Língua que, depois, entretanto, adquiriu a ductilidade macia que se nota em Camões, em Vieira, em Bernardes, em Sousa, em Rui, em Bilac...


REQUISITOS DA EXPRESSÃO

O ofício vosso e meu, senhoras professoras, vive da expressão e da palavra. Este ofício requer duas coisas: ter o que dizer, e ter com que dizer o que dizer.

O primeiro requisito é maior e traz, na sua conseqüência, o outro, que é menor.

Ter o que dizer é ter idéias, só tem e possui idéias quem as domina claramente. E só domina claramente as idéias quem lhes domina a expressão, quem lhes domina a sintaxe de transmissão, através da linguagem.

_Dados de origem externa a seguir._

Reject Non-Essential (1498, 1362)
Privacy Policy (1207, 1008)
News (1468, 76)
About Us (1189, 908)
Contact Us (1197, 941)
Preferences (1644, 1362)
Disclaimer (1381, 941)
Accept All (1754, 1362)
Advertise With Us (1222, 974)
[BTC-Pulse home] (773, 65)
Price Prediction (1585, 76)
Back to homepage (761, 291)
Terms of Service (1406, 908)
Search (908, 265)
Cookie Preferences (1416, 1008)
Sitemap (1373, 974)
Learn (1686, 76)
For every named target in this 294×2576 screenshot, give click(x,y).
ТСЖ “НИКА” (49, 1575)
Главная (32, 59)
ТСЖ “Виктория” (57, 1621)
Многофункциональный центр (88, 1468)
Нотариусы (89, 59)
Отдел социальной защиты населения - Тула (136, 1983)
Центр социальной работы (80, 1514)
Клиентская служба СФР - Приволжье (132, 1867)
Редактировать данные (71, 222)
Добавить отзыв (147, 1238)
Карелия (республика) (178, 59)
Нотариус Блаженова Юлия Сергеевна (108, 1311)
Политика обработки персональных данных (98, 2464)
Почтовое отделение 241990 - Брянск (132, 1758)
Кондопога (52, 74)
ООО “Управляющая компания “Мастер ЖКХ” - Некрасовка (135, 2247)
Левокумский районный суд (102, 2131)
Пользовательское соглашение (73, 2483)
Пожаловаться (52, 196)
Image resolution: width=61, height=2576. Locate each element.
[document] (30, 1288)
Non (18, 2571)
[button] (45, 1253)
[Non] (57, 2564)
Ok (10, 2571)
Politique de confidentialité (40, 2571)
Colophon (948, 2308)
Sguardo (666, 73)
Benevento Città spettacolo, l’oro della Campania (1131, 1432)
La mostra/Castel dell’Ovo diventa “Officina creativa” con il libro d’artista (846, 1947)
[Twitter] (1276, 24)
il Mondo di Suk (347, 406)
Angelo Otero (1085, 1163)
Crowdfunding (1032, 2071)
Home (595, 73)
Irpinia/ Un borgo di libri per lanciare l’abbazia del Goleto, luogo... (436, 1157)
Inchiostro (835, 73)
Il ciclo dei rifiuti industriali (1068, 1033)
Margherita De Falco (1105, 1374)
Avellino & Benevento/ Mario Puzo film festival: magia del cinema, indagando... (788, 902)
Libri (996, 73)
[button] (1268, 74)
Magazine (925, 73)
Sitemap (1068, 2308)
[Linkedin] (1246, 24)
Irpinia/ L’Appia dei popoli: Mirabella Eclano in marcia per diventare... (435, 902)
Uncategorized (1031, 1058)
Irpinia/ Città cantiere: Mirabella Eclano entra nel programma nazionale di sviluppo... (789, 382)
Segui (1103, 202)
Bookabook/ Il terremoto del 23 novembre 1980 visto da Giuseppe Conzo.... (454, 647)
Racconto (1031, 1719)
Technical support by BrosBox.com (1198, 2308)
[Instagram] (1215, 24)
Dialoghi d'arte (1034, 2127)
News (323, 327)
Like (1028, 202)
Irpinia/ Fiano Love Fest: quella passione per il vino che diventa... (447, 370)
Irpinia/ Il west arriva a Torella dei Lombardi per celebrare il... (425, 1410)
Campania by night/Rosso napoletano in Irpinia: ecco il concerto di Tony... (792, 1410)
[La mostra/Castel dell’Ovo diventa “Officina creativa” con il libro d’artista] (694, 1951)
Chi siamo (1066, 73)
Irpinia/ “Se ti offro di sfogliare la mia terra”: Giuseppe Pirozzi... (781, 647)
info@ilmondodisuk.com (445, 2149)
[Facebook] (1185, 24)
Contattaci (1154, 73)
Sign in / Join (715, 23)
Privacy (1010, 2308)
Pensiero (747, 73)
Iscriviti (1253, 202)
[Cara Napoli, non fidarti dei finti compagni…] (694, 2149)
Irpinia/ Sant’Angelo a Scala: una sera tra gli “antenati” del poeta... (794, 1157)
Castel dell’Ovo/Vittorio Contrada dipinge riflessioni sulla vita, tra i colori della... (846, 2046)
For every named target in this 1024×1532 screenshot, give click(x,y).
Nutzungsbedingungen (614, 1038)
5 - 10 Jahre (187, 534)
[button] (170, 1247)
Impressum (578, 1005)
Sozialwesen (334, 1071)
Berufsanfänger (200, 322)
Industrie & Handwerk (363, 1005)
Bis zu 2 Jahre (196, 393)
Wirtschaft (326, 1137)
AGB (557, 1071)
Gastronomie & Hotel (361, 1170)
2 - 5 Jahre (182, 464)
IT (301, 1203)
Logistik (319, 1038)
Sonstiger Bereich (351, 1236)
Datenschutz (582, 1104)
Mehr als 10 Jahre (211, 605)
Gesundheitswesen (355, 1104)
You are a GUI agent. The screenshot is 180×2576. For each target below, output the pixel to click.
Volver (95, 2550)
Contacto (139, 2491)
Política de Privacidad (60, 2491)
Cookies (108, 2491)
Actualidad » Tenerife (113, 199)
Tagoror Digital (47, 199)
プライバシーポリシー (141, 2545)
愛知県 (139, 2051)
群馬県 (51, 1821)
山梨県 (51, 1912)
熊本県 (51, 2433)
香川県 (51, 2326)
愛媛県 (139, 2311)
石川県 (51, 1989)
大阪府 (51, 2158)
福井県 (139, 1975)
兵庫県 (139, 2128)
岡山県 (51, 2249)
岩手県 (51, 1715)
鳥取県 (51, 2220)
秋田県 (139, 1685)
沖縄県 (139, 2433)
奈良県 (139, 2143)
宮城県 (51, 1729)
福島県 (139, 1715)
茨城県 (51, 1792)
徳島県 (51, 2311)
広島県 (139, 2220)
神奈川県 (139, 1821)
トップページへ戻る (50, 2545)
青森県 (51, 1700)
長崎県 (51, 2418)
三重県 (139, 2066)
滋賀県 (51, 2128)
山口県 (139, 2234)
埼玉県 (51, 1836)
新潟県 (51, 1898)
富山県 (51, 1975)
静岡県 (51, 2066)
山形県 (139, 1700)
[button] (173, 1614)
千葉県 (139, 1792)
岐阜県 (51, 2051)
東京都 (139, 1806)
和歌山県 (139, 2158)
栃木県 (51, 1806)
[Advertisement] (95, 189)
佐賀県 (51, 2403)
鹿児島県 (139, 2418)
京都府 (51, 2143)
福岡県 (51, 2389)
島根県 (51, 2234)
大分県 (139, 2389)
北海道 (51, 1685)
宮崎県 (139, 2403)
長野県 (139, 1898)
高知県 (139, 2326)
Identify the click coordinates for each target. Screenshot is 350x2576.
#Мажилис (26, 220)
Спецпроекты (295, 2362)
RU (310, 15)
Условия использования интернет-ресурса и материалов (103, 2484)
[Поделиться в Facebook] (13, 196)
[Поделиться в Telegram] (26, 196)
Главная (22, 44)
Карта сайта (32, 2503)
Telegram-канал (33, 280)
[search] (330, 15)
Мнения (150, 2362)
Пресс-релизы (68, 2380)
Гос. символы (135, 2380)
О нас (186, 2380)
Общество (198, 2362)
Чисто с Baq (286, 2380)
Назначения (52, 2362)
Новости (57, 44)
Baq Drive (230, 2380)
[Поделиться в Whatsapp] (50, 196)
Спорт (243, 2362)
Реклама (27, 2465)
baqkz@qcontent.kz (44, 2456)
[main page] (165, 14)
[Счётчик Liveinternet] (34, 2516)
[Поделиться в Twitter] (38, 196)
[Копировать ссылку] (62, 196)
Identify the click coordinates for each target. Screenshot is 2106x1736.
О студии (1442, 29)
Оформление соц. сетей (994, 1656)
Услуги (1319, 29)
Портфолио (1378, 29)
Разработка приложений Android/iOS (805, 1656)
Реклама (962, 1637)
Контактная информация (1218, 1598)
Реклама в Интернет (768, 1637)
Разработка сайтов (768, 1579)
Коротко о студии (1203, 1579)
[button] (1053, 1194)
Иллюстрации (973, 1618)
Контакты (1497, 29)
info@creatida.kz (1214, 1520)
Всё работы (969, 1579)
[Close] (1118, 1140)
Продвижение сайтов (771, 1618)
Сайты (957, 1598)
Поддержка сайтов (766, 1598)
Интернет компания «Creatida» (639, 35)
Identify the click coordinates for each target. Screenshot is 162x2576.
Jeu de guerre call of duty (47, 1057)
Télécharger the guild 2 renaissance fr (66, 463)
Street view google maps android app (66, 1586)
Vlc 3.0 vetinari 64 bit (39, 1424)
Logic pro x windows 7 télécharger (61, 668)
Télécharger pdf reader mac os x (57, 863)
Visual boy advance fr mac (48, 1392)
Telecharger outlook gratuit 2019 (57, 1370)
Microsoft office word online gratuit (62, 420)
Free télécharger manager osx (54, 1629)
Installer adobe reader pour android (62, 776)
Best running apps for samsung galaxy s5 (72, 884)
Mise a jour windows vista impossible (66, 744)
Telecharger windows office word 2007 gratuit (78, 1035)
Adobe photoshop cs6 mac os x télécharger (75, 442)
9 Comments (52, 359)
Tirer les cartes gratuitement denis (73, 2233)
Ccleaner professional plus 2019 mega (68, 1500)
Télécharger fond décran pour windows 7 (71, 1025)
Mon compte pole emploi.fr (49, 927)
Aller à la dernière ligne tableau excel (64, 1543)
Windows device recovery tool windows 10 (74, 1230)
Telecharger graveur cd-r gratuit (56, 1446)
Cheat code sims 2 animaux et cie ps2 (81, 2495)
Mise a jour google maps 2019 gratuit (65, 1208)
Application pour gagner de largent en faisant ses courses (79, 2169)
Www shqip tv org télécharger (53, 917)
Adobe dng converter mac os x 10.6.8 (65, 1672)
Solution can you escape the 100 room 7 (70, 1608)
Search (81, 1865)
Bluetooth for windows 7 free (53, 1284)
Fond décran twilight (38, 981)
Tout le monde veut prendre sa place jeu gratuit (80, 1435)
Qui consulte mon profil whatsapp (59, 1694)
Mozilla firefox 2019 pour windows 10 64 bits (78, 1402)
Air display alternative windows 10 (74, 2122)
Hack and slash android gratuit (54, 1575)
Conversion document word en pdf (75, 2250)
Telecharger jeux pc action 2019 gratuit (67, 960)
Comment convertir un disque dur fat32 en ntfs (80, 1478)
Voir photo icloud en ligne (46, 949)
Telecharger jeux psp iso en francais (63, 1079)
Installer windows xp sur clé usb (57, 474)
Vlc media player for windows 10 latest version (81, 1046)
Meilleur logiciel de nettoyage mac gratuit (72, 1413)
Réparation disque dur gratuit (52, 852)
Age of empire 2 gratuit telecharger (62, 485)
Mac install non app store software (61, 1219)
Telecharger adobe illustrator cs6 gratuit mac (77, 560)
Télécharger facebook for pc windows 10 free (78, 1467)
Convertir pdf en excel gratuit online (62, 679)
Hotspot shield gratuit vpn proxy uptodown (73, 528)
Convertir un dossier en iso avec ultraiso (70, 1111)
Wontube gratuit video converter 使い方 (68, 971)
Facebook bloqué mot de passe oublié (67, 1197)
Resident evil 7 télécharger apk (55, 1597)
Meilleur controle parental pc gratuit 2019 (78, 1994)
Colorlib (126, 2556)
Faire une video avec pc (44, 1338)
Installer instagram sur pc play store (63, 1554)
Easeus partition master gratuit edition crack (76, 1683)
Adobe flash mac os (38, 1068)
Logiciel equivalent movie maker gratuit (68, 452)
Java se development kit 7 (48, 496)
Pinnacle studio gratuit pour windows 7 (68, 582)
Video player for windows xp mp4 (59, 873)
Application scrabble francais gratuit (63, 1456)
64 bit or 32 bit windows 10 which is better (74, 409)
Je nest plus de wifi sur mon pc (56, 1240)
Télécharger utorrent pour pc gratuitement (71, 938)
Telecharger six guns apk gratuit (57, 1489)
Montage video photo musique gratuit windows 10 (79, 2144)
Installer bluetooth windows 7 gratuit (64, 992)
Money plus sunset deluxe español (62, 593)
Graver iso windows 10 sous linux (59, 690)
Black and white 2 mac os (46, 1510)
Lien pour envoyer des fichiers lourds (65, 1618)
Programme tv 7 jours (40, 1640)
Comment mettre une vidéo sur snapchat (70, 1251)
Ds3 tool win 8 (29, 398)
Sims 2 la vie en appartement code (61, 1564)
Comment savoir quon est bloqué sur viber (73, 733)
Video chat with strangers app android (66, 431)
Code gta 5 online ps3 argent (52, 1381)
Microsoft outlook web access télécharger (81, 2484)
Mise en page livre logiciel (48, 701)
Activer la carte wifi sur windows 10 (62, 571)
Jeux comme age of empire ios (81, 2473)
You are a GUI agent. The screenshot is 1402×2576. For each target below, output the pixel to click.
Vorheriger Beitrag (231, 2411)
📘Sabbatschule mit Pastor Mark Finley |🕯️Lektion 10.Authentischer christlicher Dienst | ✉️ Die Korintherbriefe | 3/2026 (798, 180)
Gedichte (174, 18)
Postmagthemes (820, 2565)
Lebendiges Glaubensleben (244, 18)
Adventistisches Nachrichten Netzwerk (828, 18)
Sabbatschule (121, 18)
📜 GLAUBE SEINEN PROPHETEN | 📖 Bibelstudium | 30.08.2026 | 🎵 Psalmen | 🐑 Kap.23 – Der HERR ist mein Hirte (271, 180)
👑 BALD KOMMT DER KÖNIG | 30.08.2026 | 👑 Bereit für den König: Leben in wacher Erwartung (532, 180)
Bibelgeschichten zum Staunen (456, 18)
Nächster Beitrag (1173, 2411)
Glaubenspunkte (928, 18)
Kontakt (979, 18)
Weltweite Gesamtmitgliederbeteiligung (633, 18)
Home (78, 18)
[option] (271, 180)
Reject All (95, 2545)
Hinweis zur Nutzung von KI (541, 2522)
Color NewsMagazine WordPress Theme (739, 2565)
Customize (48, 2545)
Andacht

Já dizia Horácio que, conhecida a coisa, as palavras, espontâneas, a acompanham. Verba provisam rem non invita sequentur. E Boileau repetiu isto mesmo, quando disse: "O que se pensa bem, se exprime claramente em palavras que a isto acorrem facilmente. - Ce que l'on conçoit bien s'enonce clairement, et les mots pour le dire arrivent aisément."

E como alimentar esta consonância do bem pensar e do bem dizer? - De certo que no estudo, sras. profas; o estudo paciente e longo, o estudo de toda hora, todo dia, todo o ano, toda a vida. O estudo que não perde oportunidade como a que agora vos oferece a vossa Associação.

Que seja fecundo, e bom, e harmonizante, o encontro semanal que vamos ter - vós e nós - a fim de que se aperfeiçoe sempre mais a nossa capacidade e habilidade para a sagrada missão de educar aqueles a quem temos de transmitir a essência das virtudes com que construam, amanhã, um Brasil ainda maior e melhor.